Conducted by the Palestinian Center for Policy and Survey Research (PSR), the survey showed that 46 percent of the respondents opposed the Egyptian role and 51 percent favored.
However, over 80 percent in the poll backed Cairo’s demand for merging Palestinian security organs under an empowered Interior Minister.
Gaza Ghetto
The Palestinians are deeply concerned that the Egyptian presence will only serve the interests of the Israelis and leave them isolated.

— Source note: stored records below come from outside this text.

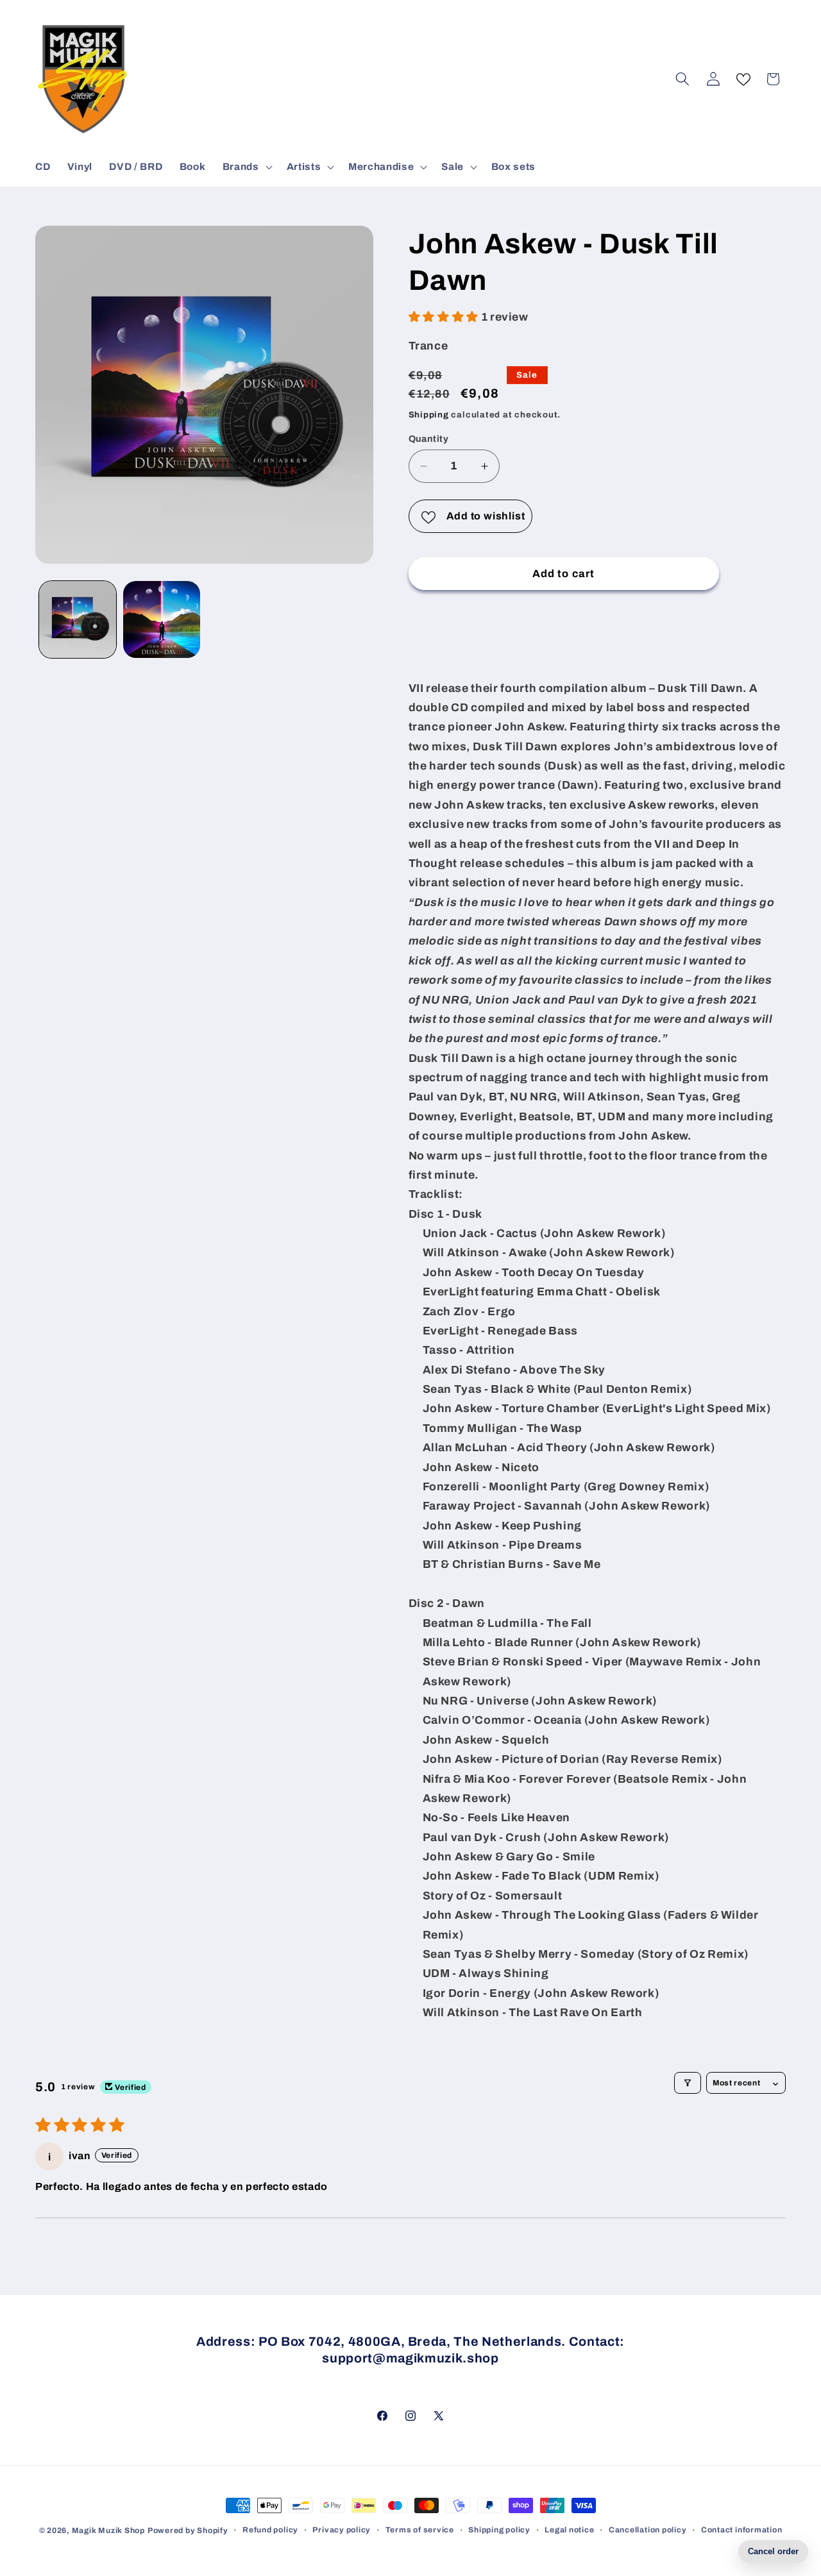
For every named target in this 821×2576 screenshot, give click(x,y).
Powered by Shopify (188, 2530)
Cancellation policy (648, 2529)
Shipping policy (499, 2529)
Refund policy (270, 2529)
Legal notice (569, 2529)
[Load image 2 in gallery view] (161, 619)
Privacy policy (341, 2529)
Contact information (742, 2529)
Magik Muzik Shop (108, 2530)
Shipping (429, 414)
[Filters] (687, 2083)
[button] (246, 166)
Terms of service (419, 2529)
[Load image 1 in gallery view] (77, 619)
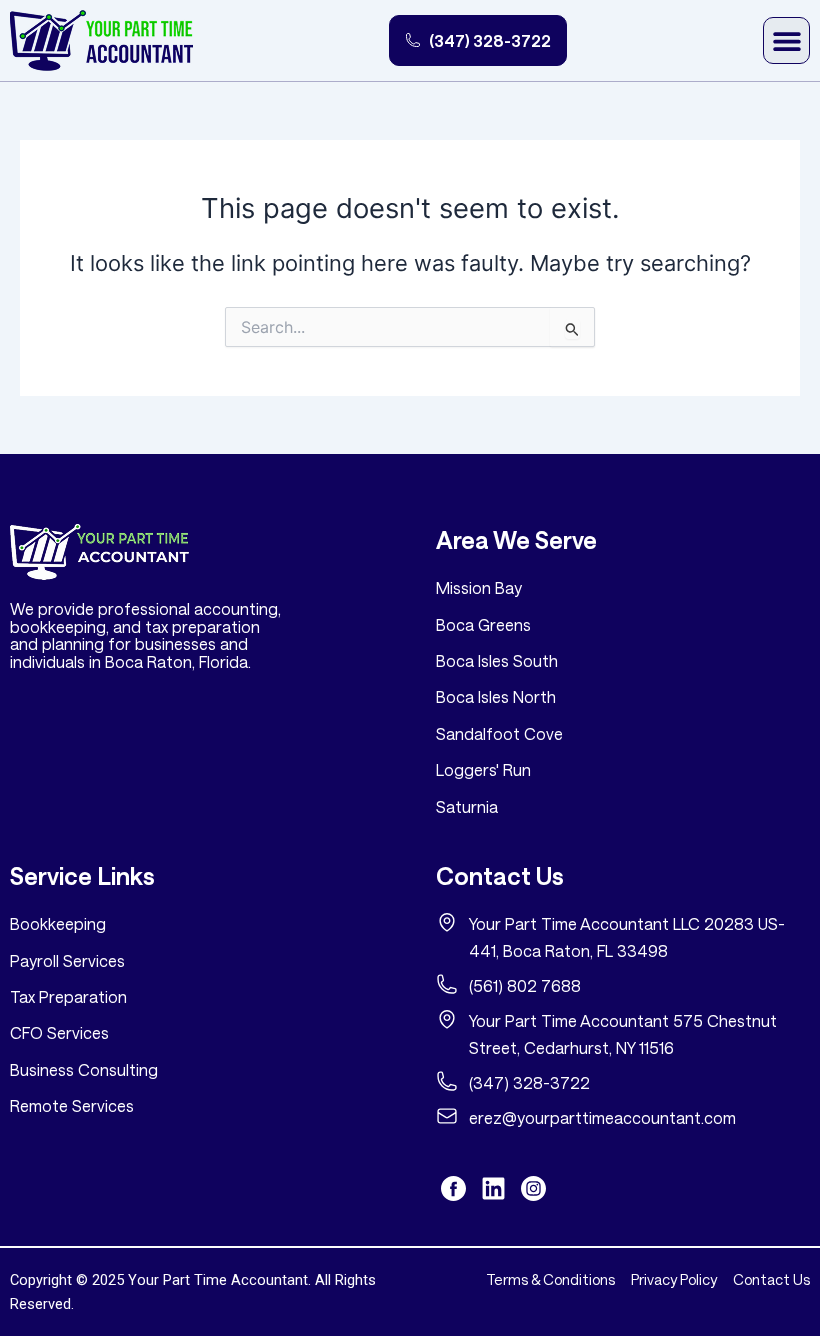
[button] (786, 40)
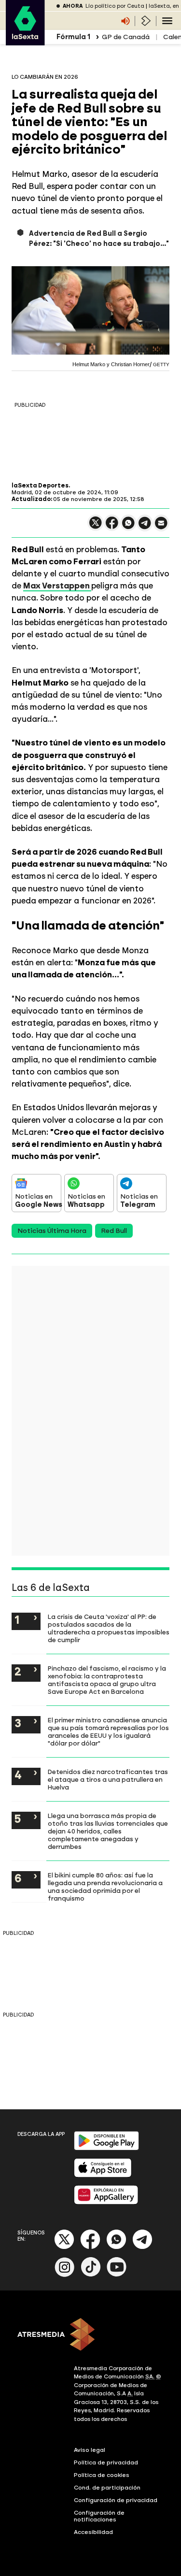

"We see considerable Palestinian concern that what Israel is proposing would leave them in a suffocating Gaza ghetto while it consolidates its main settlement enterprise in the West Bank," PSR director Khalil Shikaki told Reuters.
"This relative lack of support can be explained by a fear that one occupation would end only for another to begin."
Shikaki further said that the Palestinian groups will also come under great pressure to give up resistance against the Israeli occupation.
Fifty-nine percent in the poll worried about armed chaos after a pullout.
Egypt, one of only two Arab states to have peace treaties with Israel, has offered to send up to 200 security experts to Gaza to train Palestinian police in controlling the strip.
Palestinian President Yasser Arafat has publicly endorsed Egypt’s offer but resisted previous calls for security reforms.
Israeli Prime Minister Ariel Sharon, who has scheduled the Gaza evacuation for 2005 according to his controversial disengagement plan, welcomed Egypt’s offer of security advisers.
Egypt’s plan hinges on a cease-fire to avoid getting mired in the conflict.
Egypt ruled Gaza from 1948 to 1967, when Israel occupied it in the 1967 war.
Surging Popularity
The poll, which questioned 1,320 people from June 24 to 27, also demonstrated a surging popularity for Palestinian resistance groups and growing support for anti-Israeli occupation.
Fifty-five percent backed attacks on Israelis from Gaza if Israel did not withdraw completely, it showed.
The poll found 35 percent loyal to Hamas and Islamic Jihad in Gaza compared with 27 percent for Arafat’s mainstream Fatah movement, weakened by corruption and internal feuding.
It was Fatah’s poorest poll since the still ongoing Palestinian Intifada against Israeli occupation erupted in 2000.
Palestinian resistance factions have already voiced reservations about an Egyptian security role in Gaza.